Saved data entries
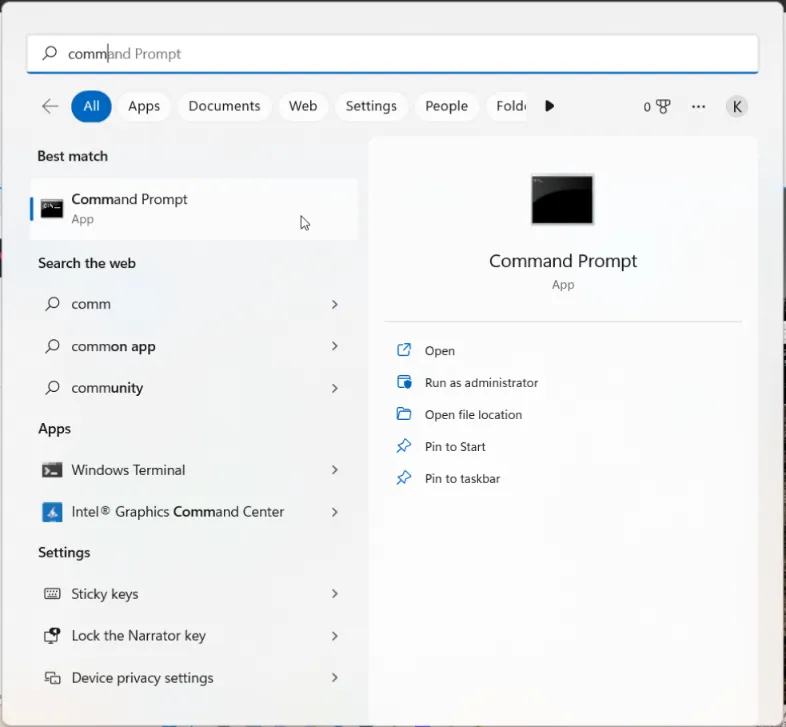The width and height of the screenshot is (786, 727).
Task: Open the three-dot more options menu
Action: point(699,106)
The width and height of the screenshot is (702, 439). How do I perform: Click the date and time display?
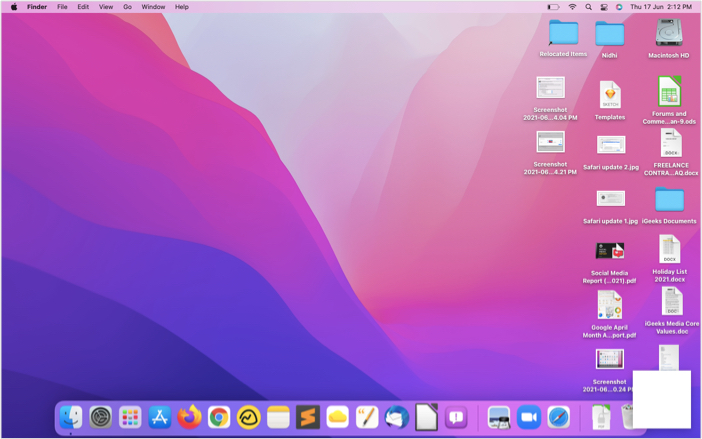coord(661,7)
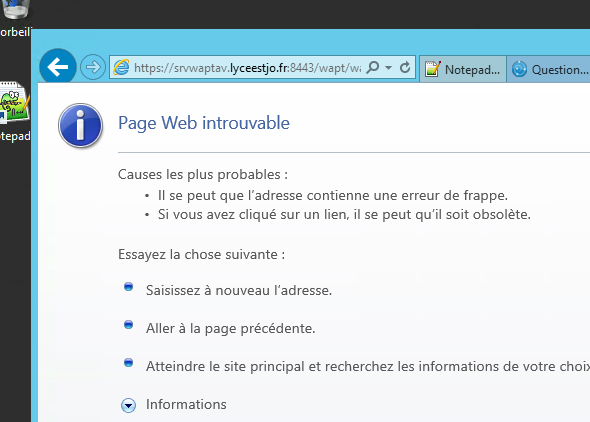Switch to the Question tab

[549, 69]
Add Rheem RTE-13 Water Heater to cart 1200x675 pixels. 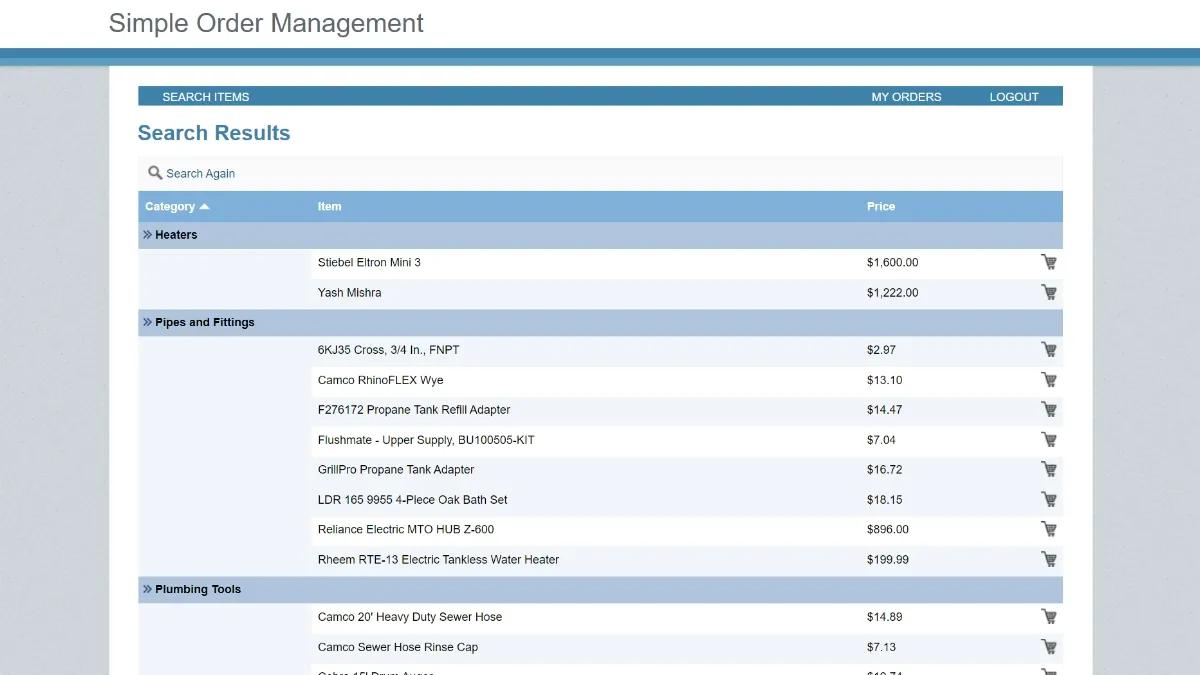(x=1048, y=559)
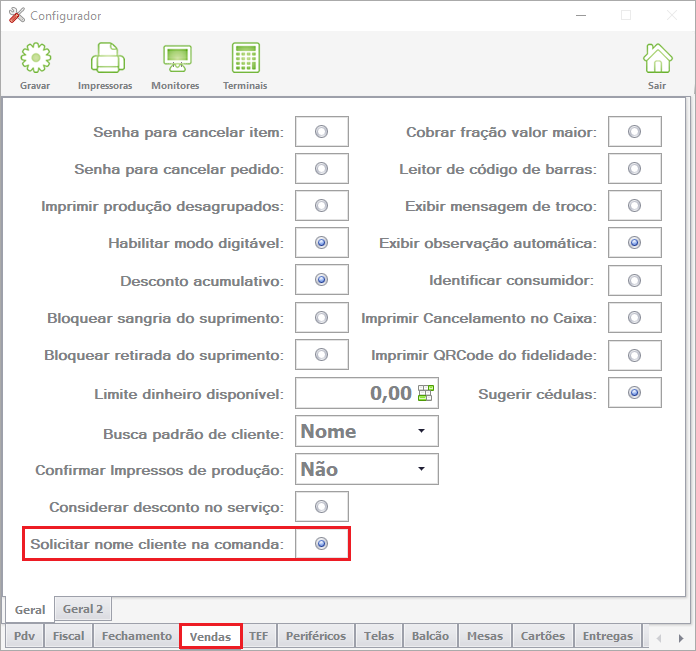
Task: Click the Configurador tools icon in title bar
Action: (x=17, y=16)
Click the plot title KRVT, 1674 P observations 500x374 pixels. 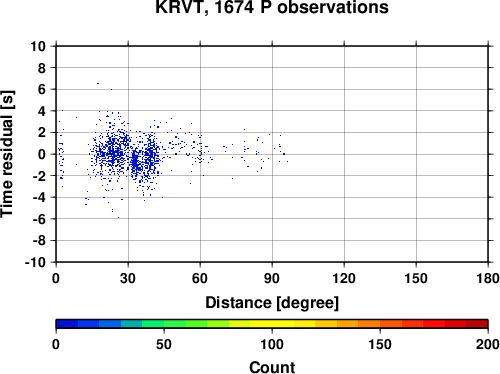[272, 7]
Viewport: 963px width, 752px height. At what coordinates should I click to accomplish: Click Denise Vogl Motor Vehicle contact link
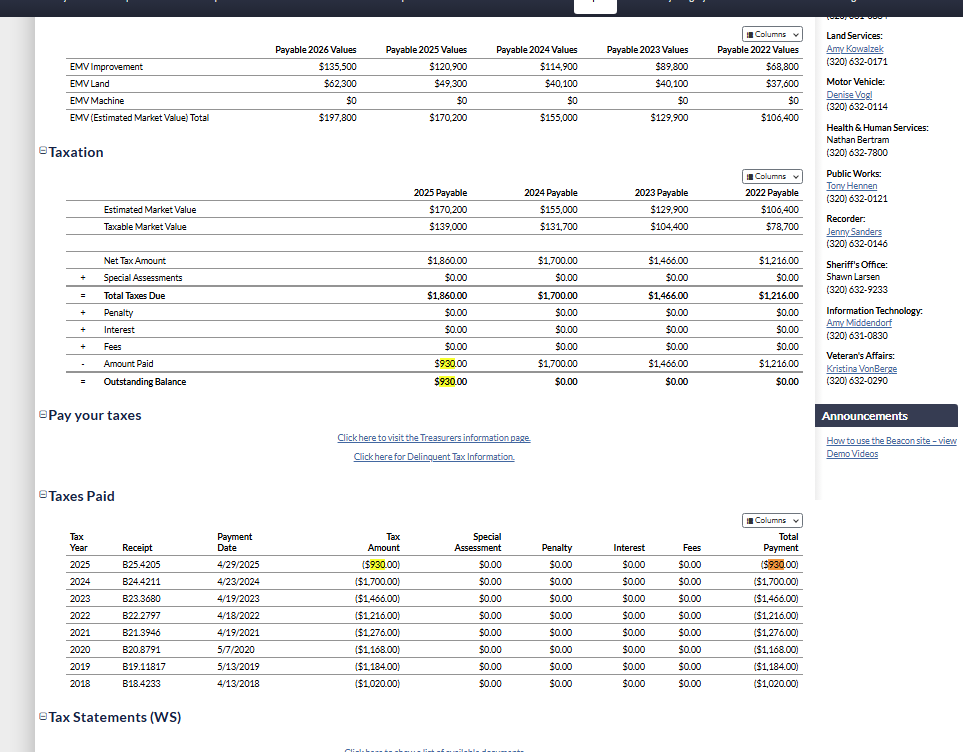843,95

Activity - Please reproduce the lines exactly from the one containing "Viewport: 963px width, 752px" through the last line of the data above, and keep the pictures out.

Result for this exercise -
Viewport: 963px width, 752px height. At what coordinates should I click to accomplish: Click Denise Vogl Motor Vehicle contact link
843,95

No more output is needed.